## TEXT EXCERPT
________________________________________
# 135g stocking feedback - Lamprichthys tanganicanus



## JaTroph (Oct 9, 2014)

Here's what's going in my standard 135g, it's about 155g or so with sump.

6 Yellow Calvus ~1.5" (f1)
6 Eret. Kigoma Orange ~1" (f1)
5 Syno. Croc Island ~3-5" (wild)
35 Tropheus Red Rainbow ~1" (f1)

and I'm going to try out 20 Lamprichthys tanganicanus ~1.5" (tank raised I believe)

Any thoughts on this setup? Mainly the troph/lamp combo, as I'm pretty confident in the other inhabitants and plan to remove any calvus/erets that don't pair up/get evicted. Info seems real scarce on Lamprichthys tanganicanus, and even more so housing them with trophs.

Would you try this? I plan on feeding NLS.


----------



## noddy (Nov 20, 2006)

Not sure about keeping them with Trophs. Aren't they pretty expensive and hard to find?
I know the Gobies will work, although mine eat Tropheus fry. And I have seen quite a few Troph tanks with calvus/comps.
No idea on the synos, never kept any.


----------



## JaTroph (Oct 9, 2014)
________________________________________
## DATA EXTRACT
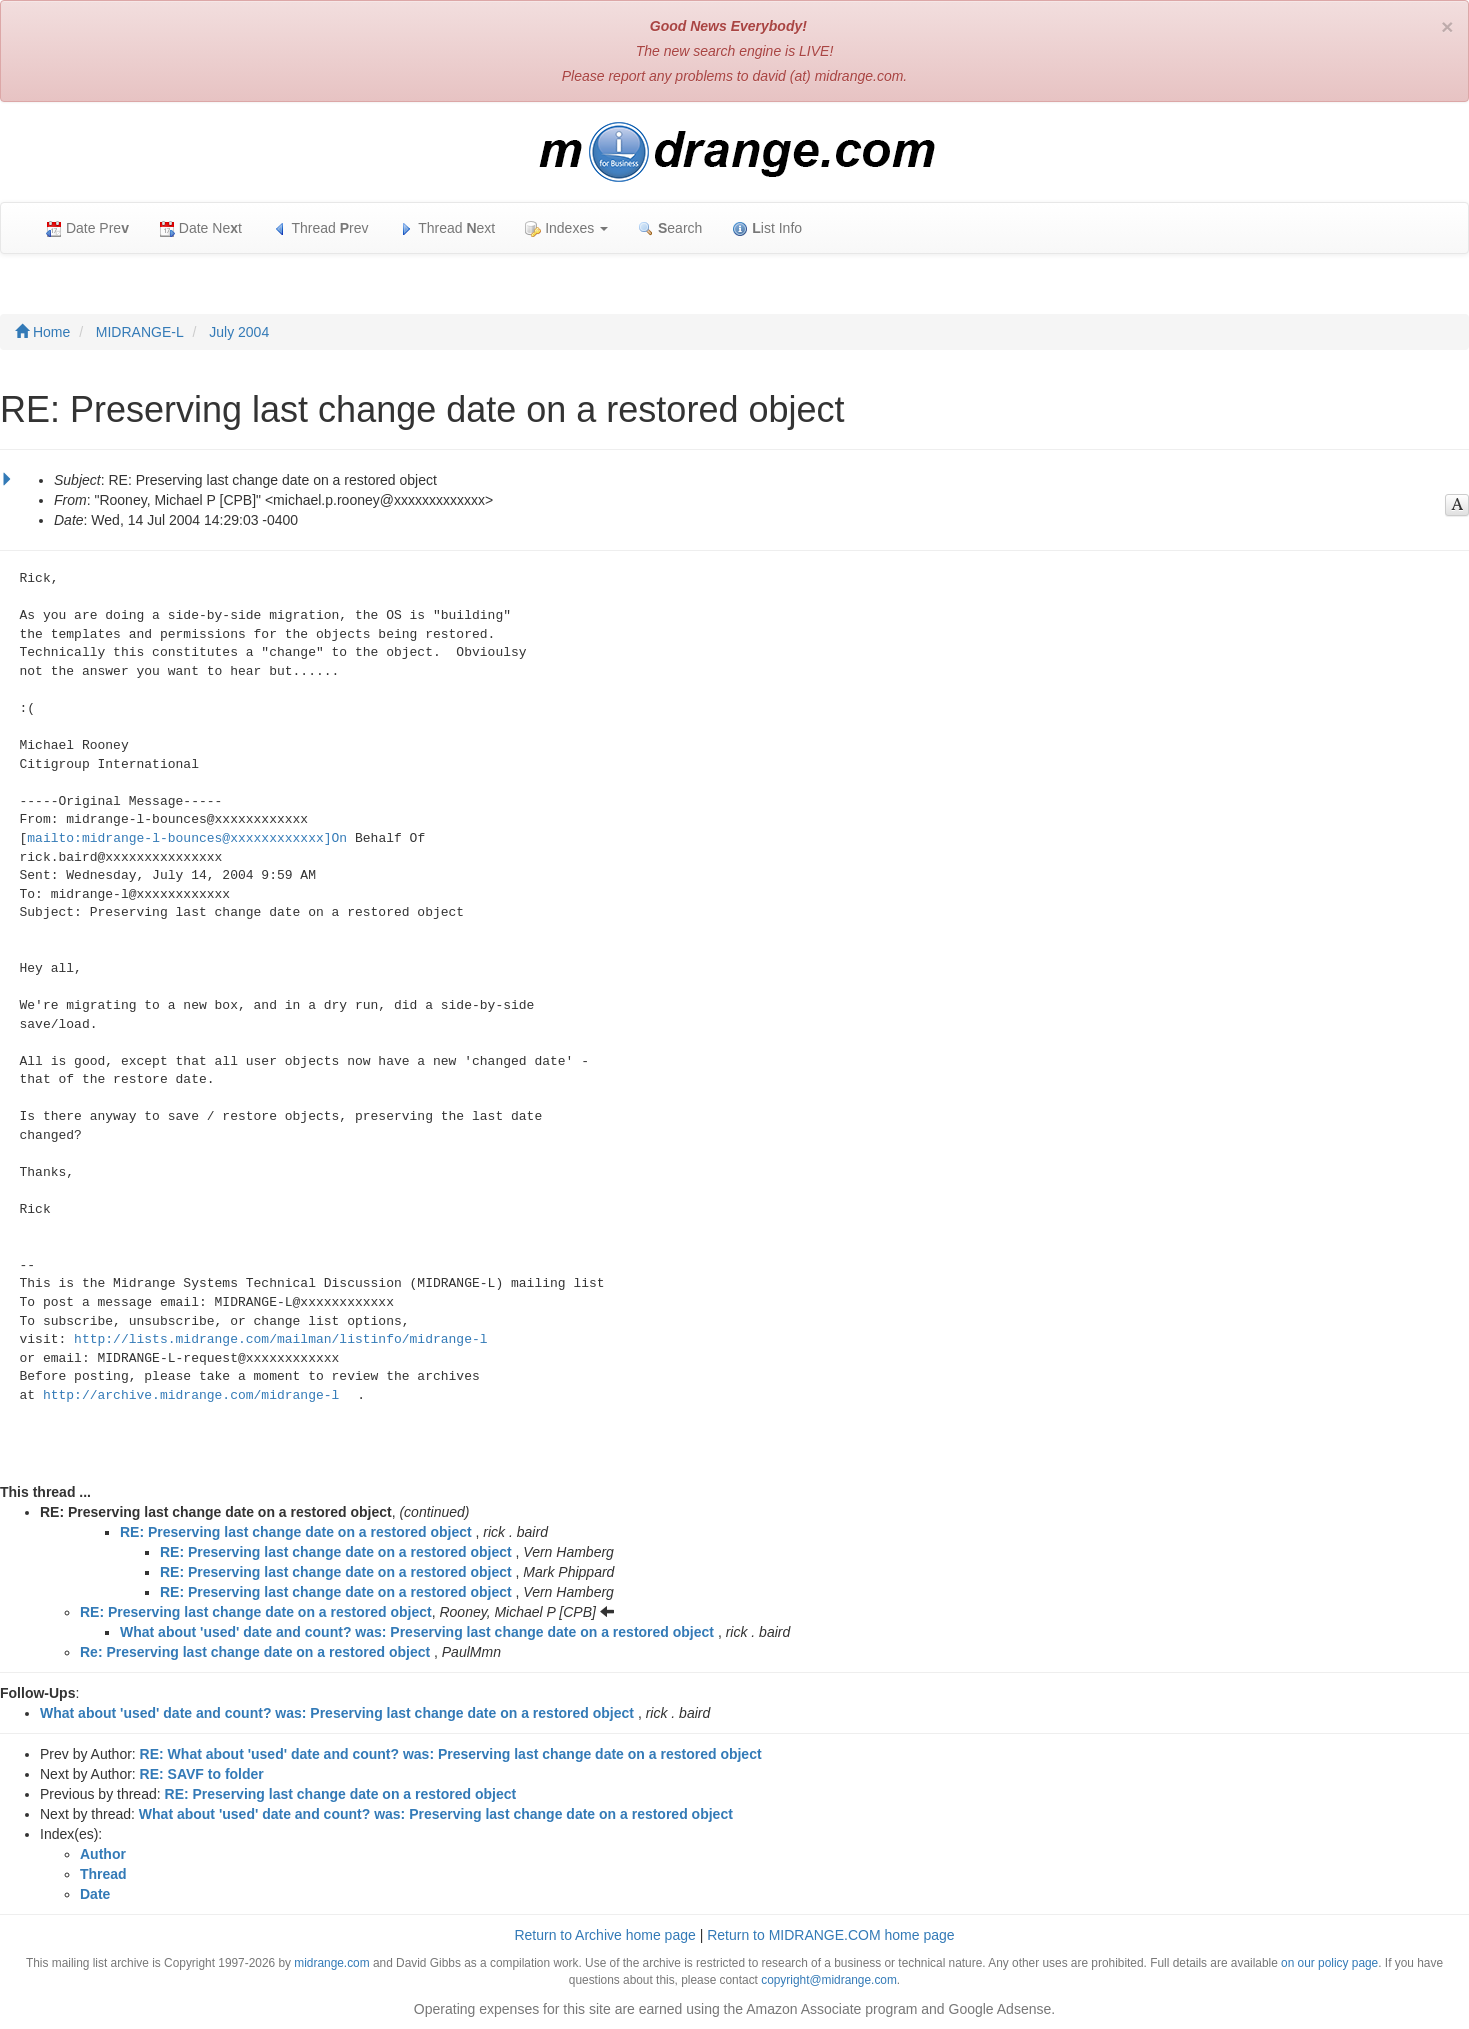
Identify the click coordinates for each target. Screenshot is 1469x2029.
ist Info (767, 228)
________________________________________
## GIVEN EXERCISE
Reproduce the forum thread on stocking a 135g tank with Lamprichthys tanganicanus in full, word for word.

## SOLUTION TO THIS TASK
# 135g stocking feedback - Lamprichthys tanganicanus



## JaTroph (Oct 9, 2014)

Here's what's going in my standard 135g, it's about 155g or so with sump.

6 Yellow Calvus ~1.5" (f1)
6 Eret. Kigoma Orange ~1" (f1)
5 Syno. Croc Island ~3-5" (wild)
35 Tropheus Red Rainbow ~1" (f1)

and I'm going to try out 20 Lamprichthys tanganicanus ~1.5" (tank raised I believe)

Any thoughts on this setup? Mainly the troph/lamp combo, as I'm pretty confident in the other inhabitants and plan to remove any calvus/erets that don't pair up/get evicted. Info seems real scarce on Lamprichthys tanganicanus, and even more so housing them with trophs.

Would you try this? I plan on feeding NLS.


----------



## noddy (Nov 20, 2006)

Not sure about keeping them with Trophs. Aren't they pretty expensive and hard to find?
I know the Gobies will work, although mine eat Tropheus fry. And I have seen quite a few Troph tanks with calvus/comps.
No idea on the synos, never kept any.


----------



## JaTroph (Oct 9, 2014)